> Extract to read:
* * * * * * * * *
THIS
NOTE AND THE SECURITIES ISSUABLE UPON THE CONVERSION HEREOF HAVE
NOT BEEN REGISTERED UNDER THE SECURITIES ACT OF 1933, AS AMENDED
(THE “SECURITIES ACT”), AND MAY NOT BE SOLD,
TRANSFERRED, ASSIGNED, PLEDGED OR HYPOTHECATED EXCEPT IN ACCORDANCE
WITH THE PROVISIONS OF REGULATION S PROMULGATED UNDER THE
SECURITIES ACT, PURSUANT TO REGISTRATION UNDER THE SECURITIES ACT
OR PURSUANT TO AN AVAILABLE EXEMPTION FROM
REGISTRATION. HEDGING TRANSACTIONS INVOLVING THE
SECURITIES REPRESENTED HEREBY MAY NOT BE CONDUCTED UNLESS IN
COMPLIANCE WITH THE SECURITIES ACT. THIS NOTE MUST BE SURRENDERED
TO THE COMPANY OR ITS TRANSFER AGENT AS A CONDITION PRECEDENT TO
THE SALE, PLEDGE, HYPOTHECATION OR ANY OTHER TRANSFER OF ANY
INTEREST IN ANY OF THE SECURITIES REPRESENTED BY THIS
NOTE.
ORGANIC
TO GO FOOD CORPORATION
SECURED
CONVERTIBLE PROMISSORY NOTE
|
$5,000,000.00
|
February
__, 2009
|
Seattle,
Washington
FOR
VALUE RECEIVED, Organic To Go Food Corporation, a Delaware
corporation (the “ Company ”) promises to pay to
W.Health L.P., a limited partnership organized under the laws of
the Bahamas (“ Investor ”), or its registered
assigns, in lawful money of the United States of America the
principal sum of Five Million Dollars ($5,000,000.00) (the “
Principal Amount ”), together with interest from the
date hereof on the Principal Amount at the rate of fifteen percent
(15%) per annum, compounded quarterly and accruing daily, on or
prior to March 17, 2010 (the “ Maturity Date ”)
in accordance with the terms hereof. Any payments under
this Note shall be applied first to the accrued, unpaid interest
and then to the Principal Amount. This Note is issued
pursuant to the Note Purchase Agreement, dated as of February 11,
2009 (as amended, modified or supplemented, the “ Note
Purchase Agreement ”) between the Company and the
Investor (as defined in the Note Purchase Agreement).
* * * * * * * * *
> Source records:
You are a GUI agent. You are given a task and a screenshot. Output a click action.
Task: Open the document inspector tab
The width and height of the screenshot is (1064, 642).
* * * * * * * * *
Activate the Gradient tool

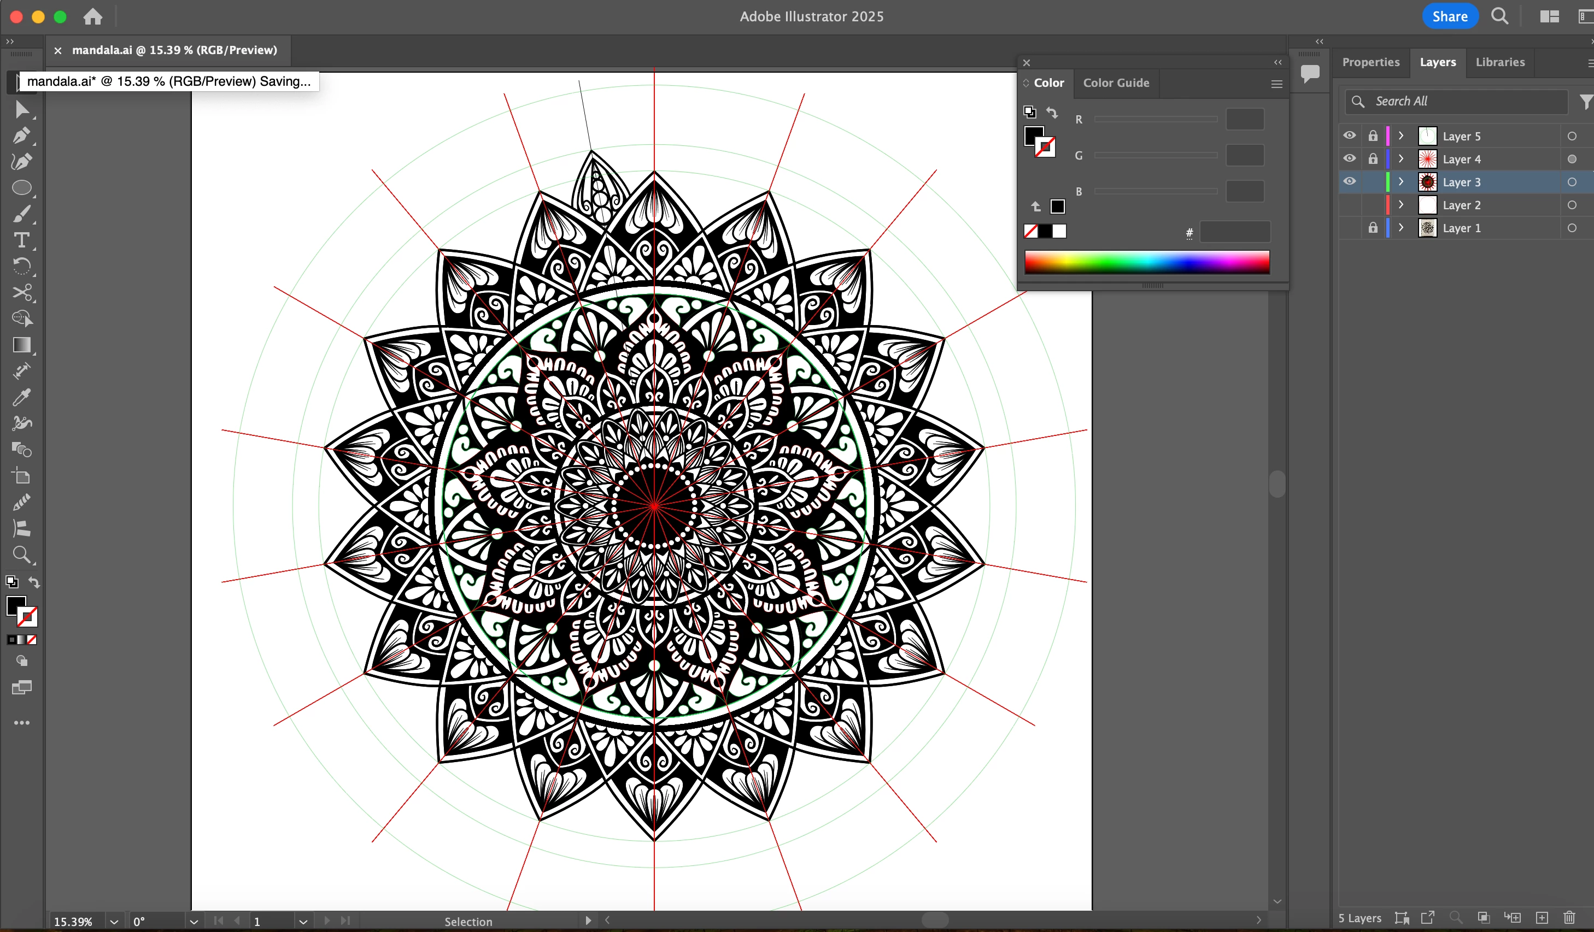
* * * * * * * * *
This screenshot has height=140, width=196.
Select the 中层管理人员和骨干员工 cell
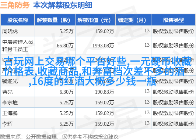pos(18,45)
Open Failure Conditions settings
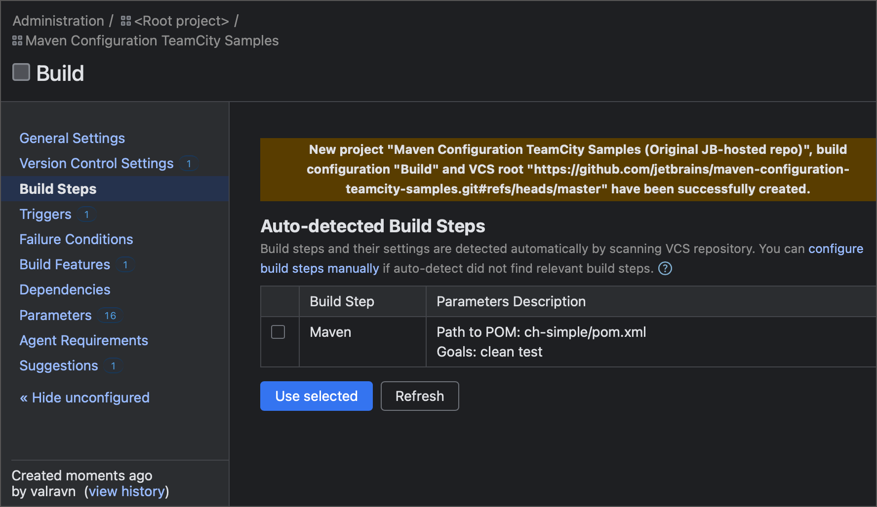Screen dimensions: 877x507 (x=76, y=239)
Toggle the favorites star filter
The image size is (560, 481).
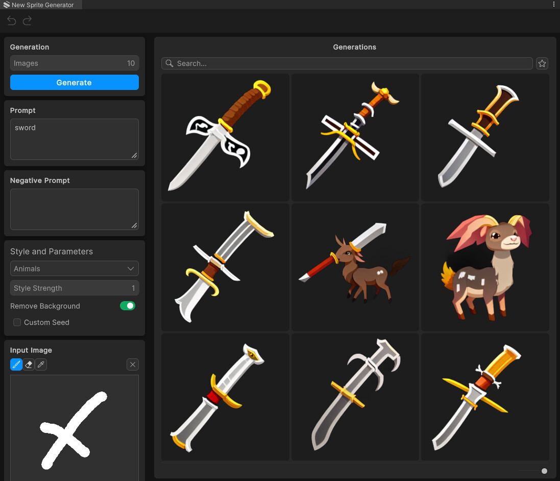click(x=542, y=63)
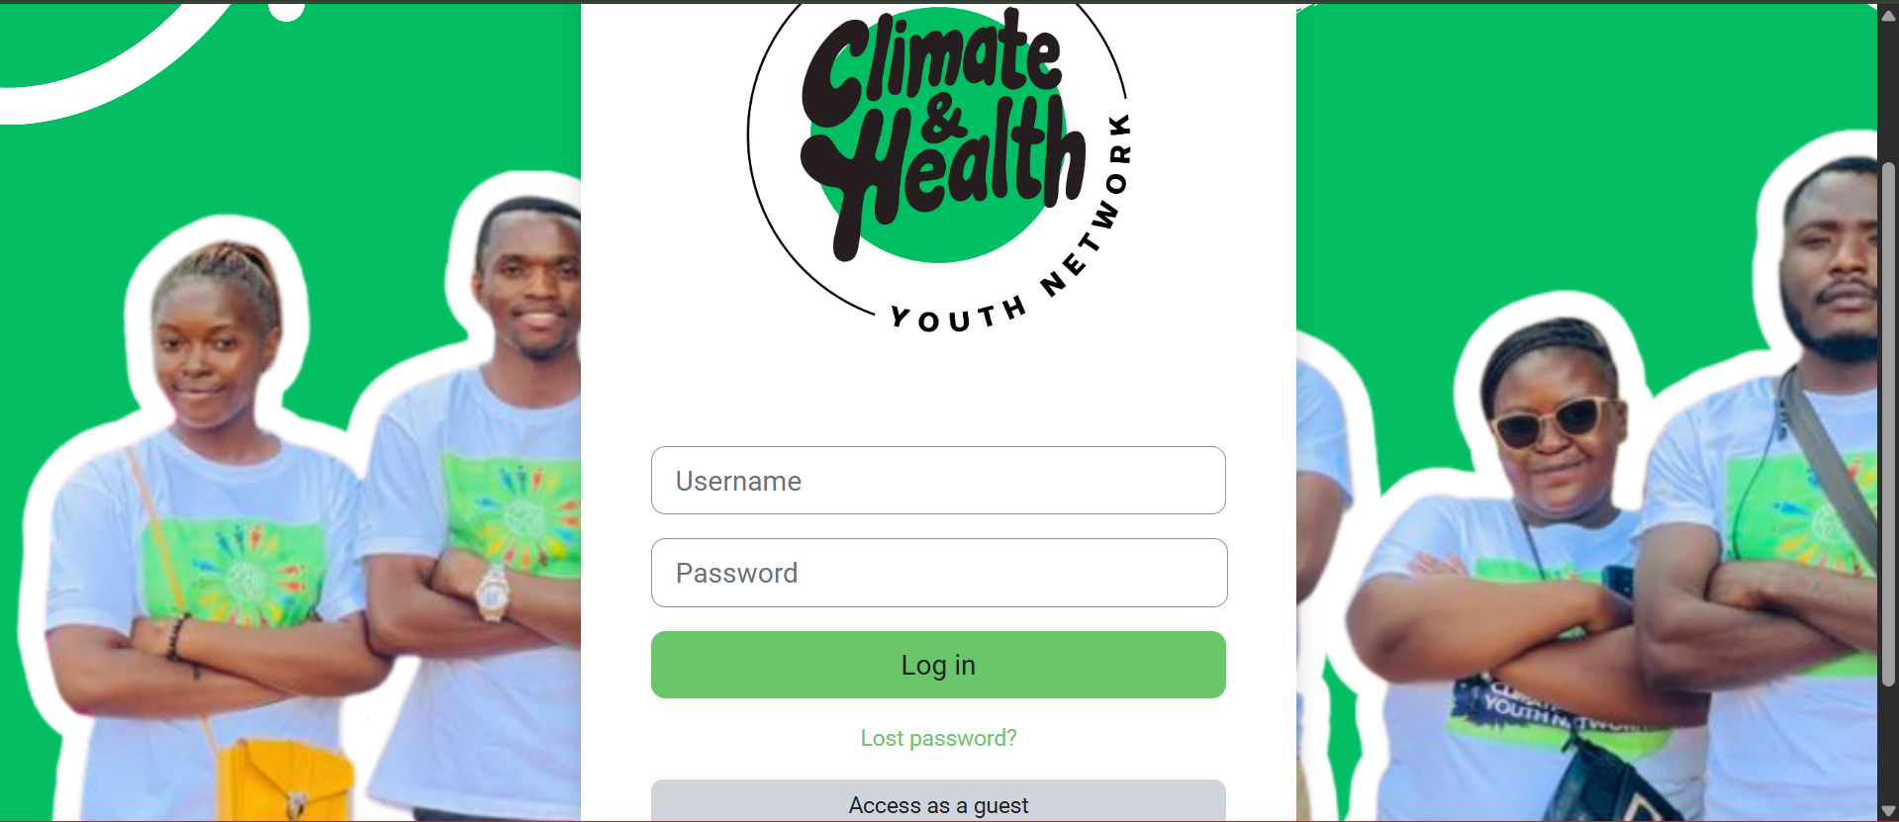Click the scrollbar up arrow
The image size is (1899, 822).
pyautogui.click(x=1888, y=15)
* * * * * * * * *
> Required actions:
- A) Decide whether each statement agrees with the promissory note text, answering yes or no and quoting the words of the text that settle it: (i) interest on the Principal Amount is compounded monthly; (ii) payments under the note go first to accrued, unpaid interest; (iii) the Investor is a limited partnership organized under the laws of Delaware.
- B) In the records, rewrite the part that opens with the line containing "Open Failure Conditions settings" and closes with the line containing "pyautogui.click(x=1888, y=15)", switching "favorites star" to "bookmark" and changing nothing else. Omit the pictures.
The note text and the records were taken from unrelated sources.

> Exercise solutions:
- A)
(i) No: "compounded quarterly and accruing daily"
(ii) Yes: "applied first to the accrued, unpaid interest and then to the Principal Amount"
(iii) No: "a limited partnership organized under the laws of the Bahamas"

- B)
Open Failure Conditions settings
Screen dimensions: 877x507 (x=76, y=239)
Toggle the bookmark filter
The image size is (560, 481).
click(x=542, y=63)
Click the scrollbar up arrow
The image size is (1899, 822).
pyautogui.click(x=1888, y=15)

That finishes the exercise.